The Court then discussed how the decision in Fawzy is supposed to work:

As a matter of practice, Fawzy plays out this way: When a child custody or parenting time arbitration award issues, one party will ordinarily move for confirmation. If there is no challenge, the award will be confirmed. If there is a challenge that does not implicate harm to the child, the award is subject to review under the limited standards in the relevant arbitration statute or as agreed by the parties. If a party advances the claim that the arbitration award will harm the child, the trial judge must determine whether a prima facie case has been established. In other words, is there evidence which if not controverted, would prove harm? If that question is answered in the negative, for example, where a claim of harm is insubstantial or frivolous (e.g., not enough summer vacation), the only review available  will be that provided in the relevant arbitration act or as otherwise agreed. If, on the other hand,the claim is one that, if proved, would implicate harm to the child, the judge must determine if the arbitration record is an adequate basis for review. If it is, the judge will evaluate the harm claim and, if there is a finding of harm, the parents’ choice of arbitration will be overcome and it will fall to the judge to decide what is in the children’s best interests. If the arbitration record is insufficient, the judge will be required to conduct a plenary hearing. That is the backdrop for our inquiry.

 

In Johnson, the Supreme Court found that the detailed fact finding by the arbitrator, while not specifically a verbatim record, satisfied the standards of Fawzy because the decision allowed for meaningful review. 
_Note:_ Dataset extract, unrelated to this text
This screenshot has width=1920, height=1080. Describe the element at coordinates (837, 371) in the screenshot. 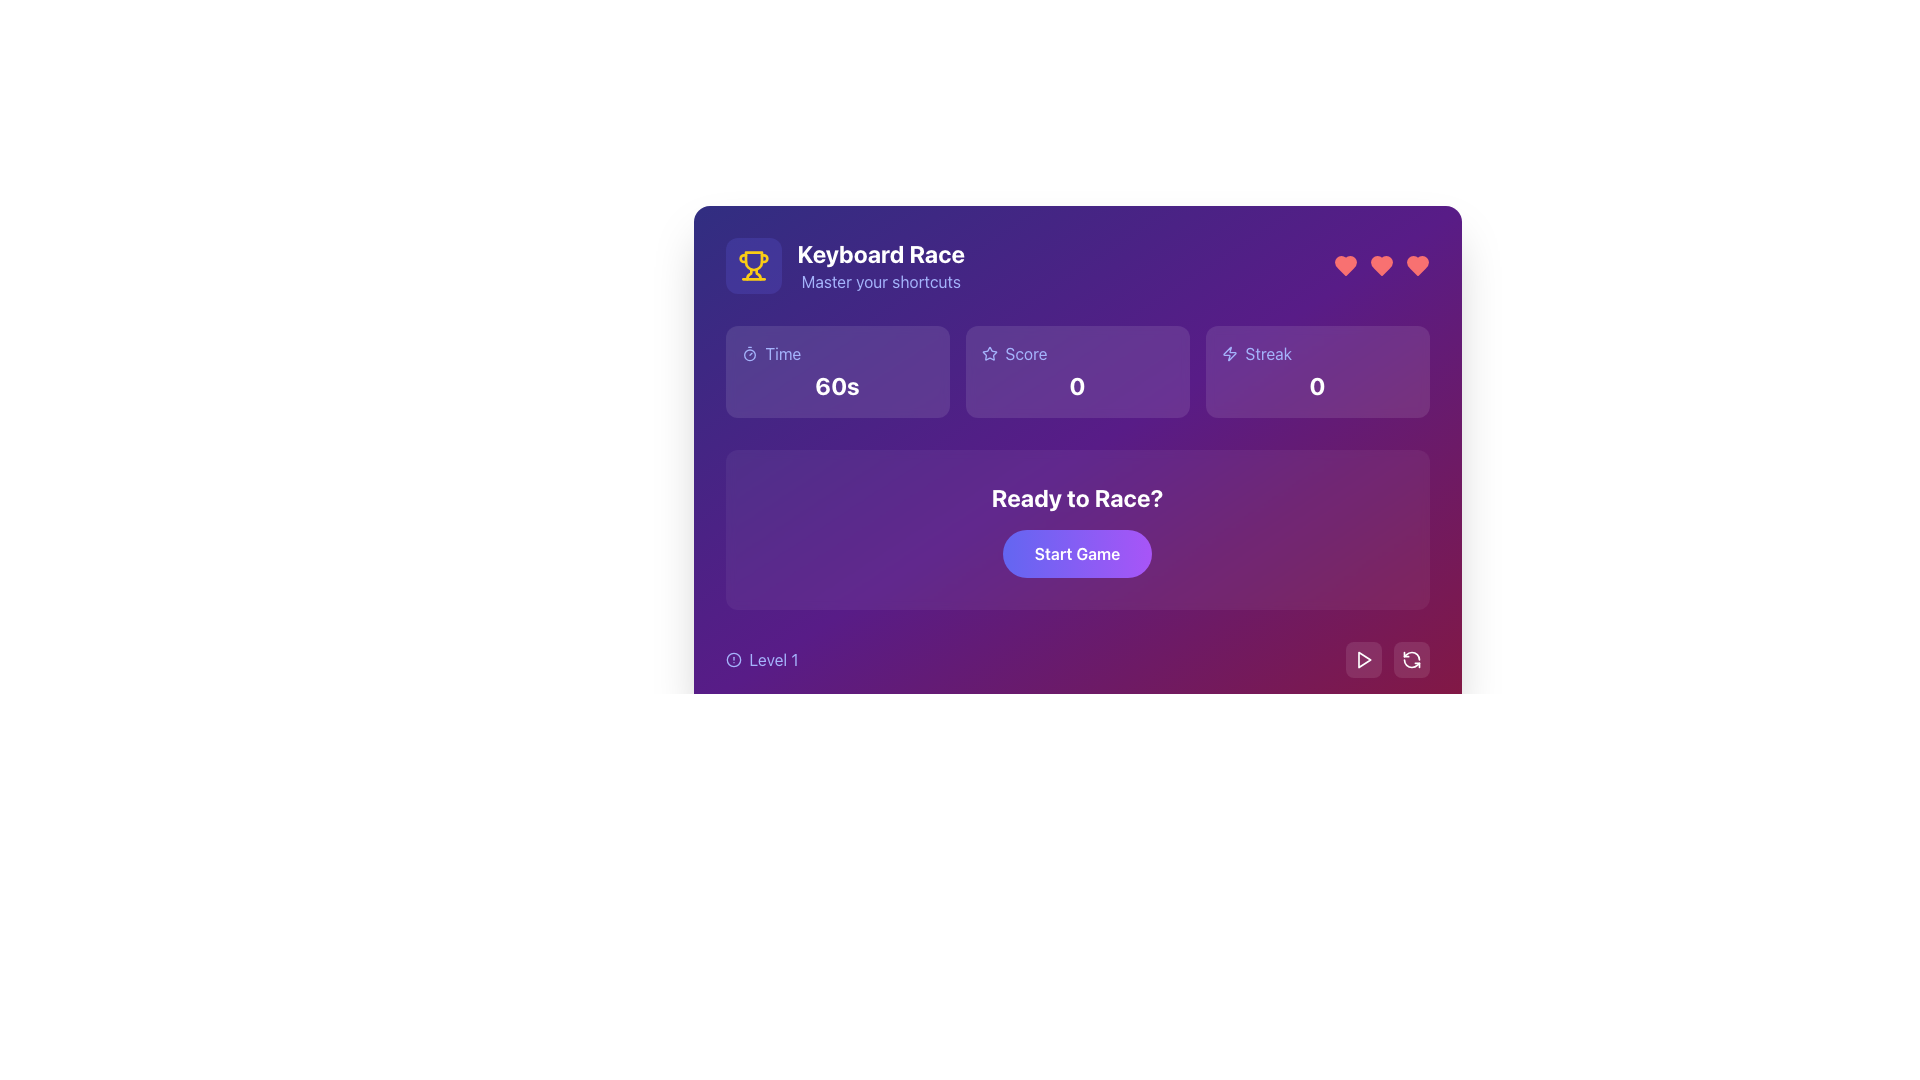

I see `the Text display element that has a purple background and displays 'Time' above '60s' in bold white font` at that location.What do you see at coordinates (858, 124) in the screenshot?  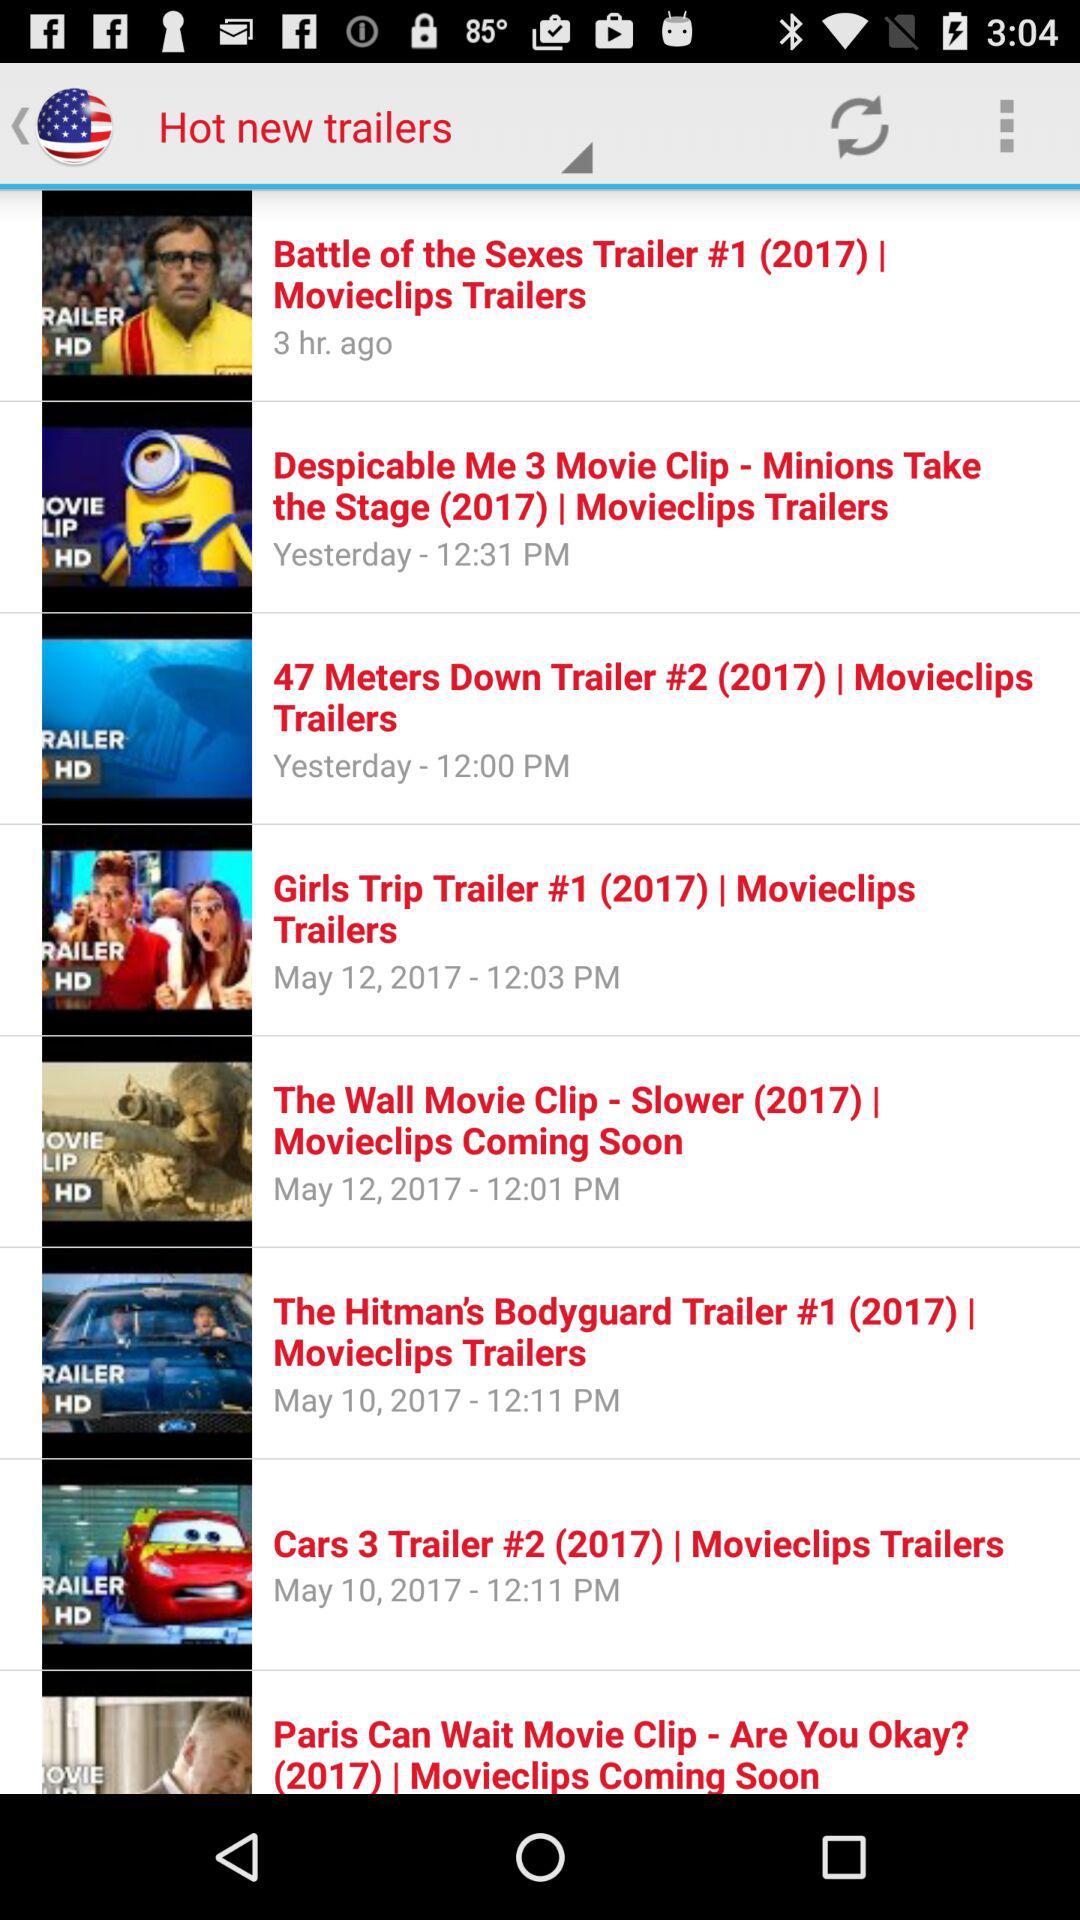 I see `the item next to hot new trailers icon` at bounding box center [858, 124].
The Court next termed to the generalized claim of harm  Ms. Johnson alleged in order to set aside the award.  The Supreme Court, citing Fawzy reminded:

Mere disagreement with the arbitrator’s decision obviously will not satisfy the harm
standard. The threat of harm is a significantly higher burden than a best interests
analysis. Although each case is unique and fact intensive, by way of example, in a case of two fit parents, a party’s challenge to an arbitrator’s custody award because she would be “better” is not a claim of harm. Nor will the contention that a particular parenting-time schedule did not include enough summer vacation time be sufficient to pass muster. To the contrary, a party’s claim that the arbitrator granted custody to a parent with serious substance abuse issues or a debilitating mental illness could raise the specter of harm.
Obviously, evidential support establishing a prima facie case of harm will be required in
order to trigger a hearing. Where the hearing yields a finding of harm, the court must set aside the arbitration award and  decide the case anew, using the best interests test.
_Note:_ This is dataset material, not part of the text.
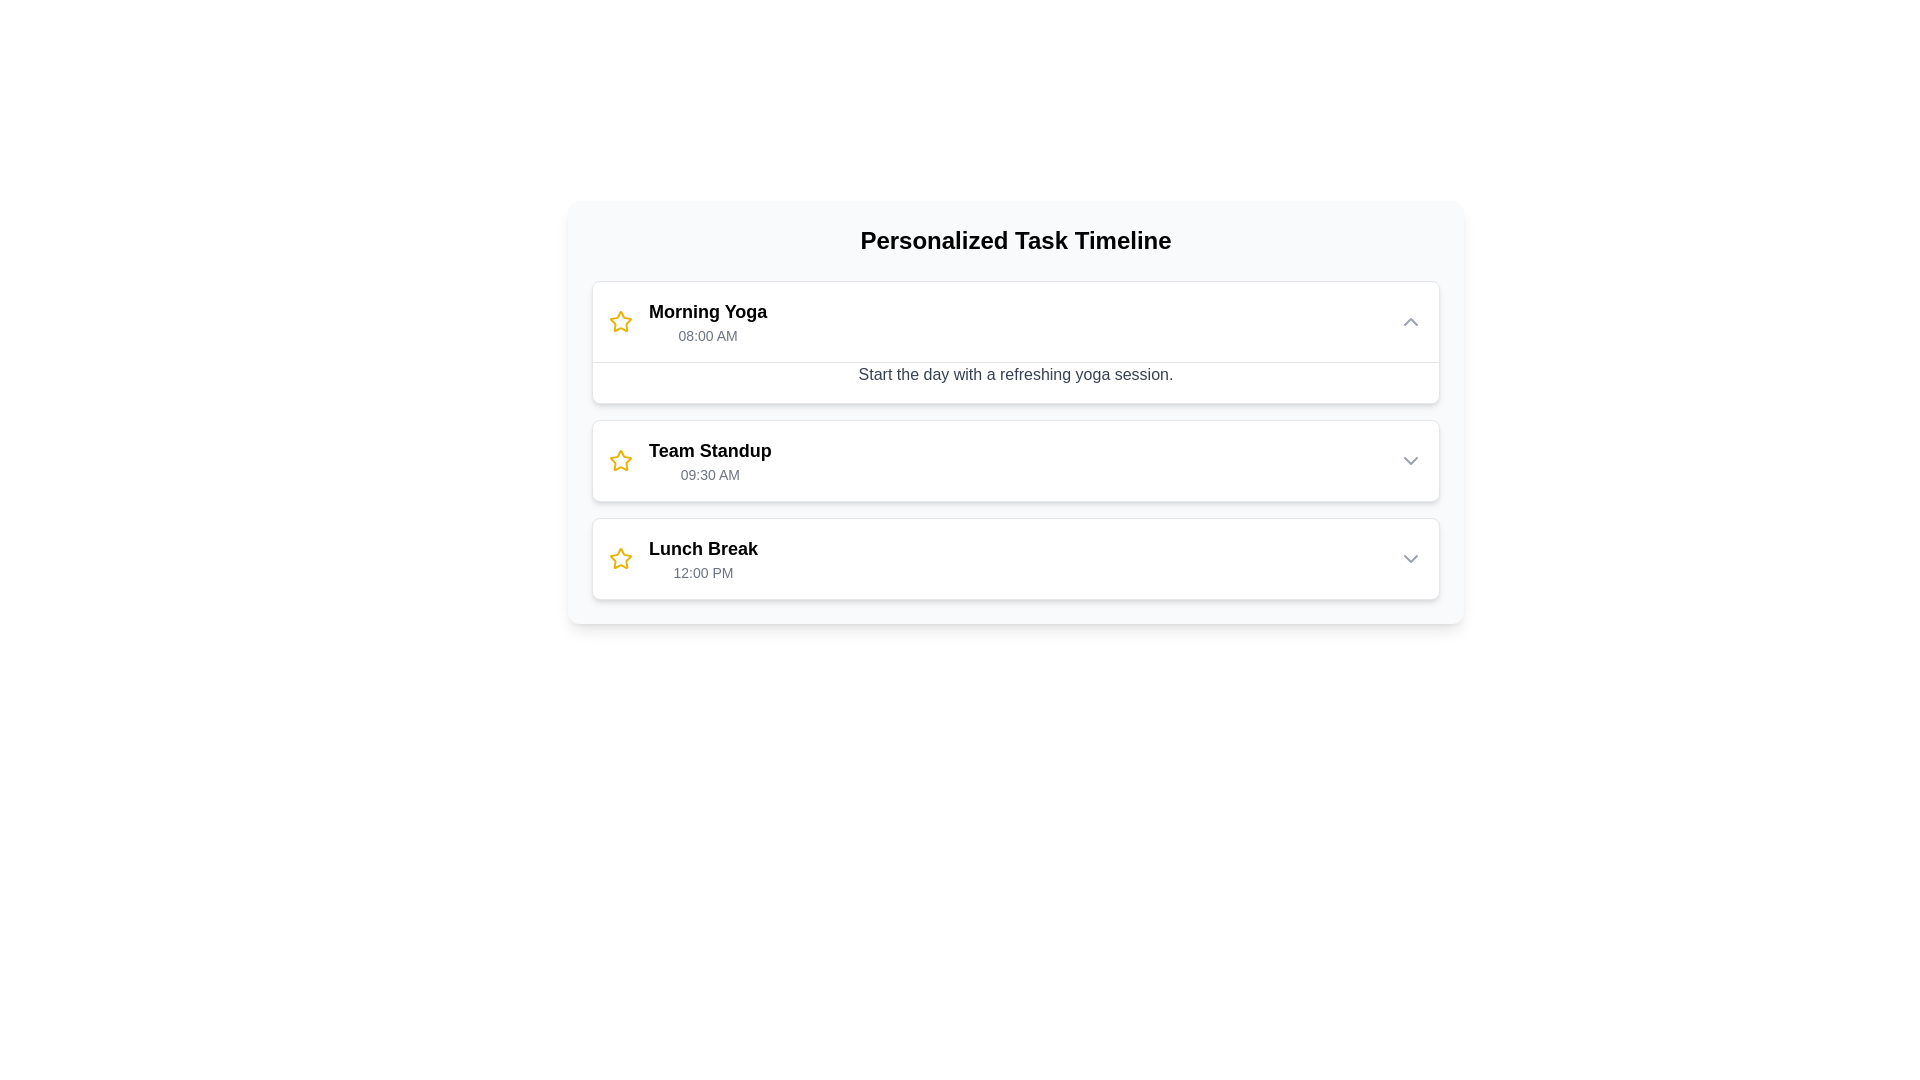  Describe the element at coordinates (1016, 438) in the screenshot. I see `the second task in the timeline, which is 'Team Standup'` at that location.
Here, neither party claimed unfitness, just differences in parenting style.  The Court found that this "did not approach" a showing of harm which would require judicial review.

This decision further strengthens litigants’ rights to alternate dispute resolution methods to resolve their disputes.  While having a verbatim record is probably preferable, the cost could be prohibitive.  The ability to arbitrate custody without a verbatim record, as long as the arbitrator makes detailed and painstaking fact findings, is a win for New Jersey litigants and parents.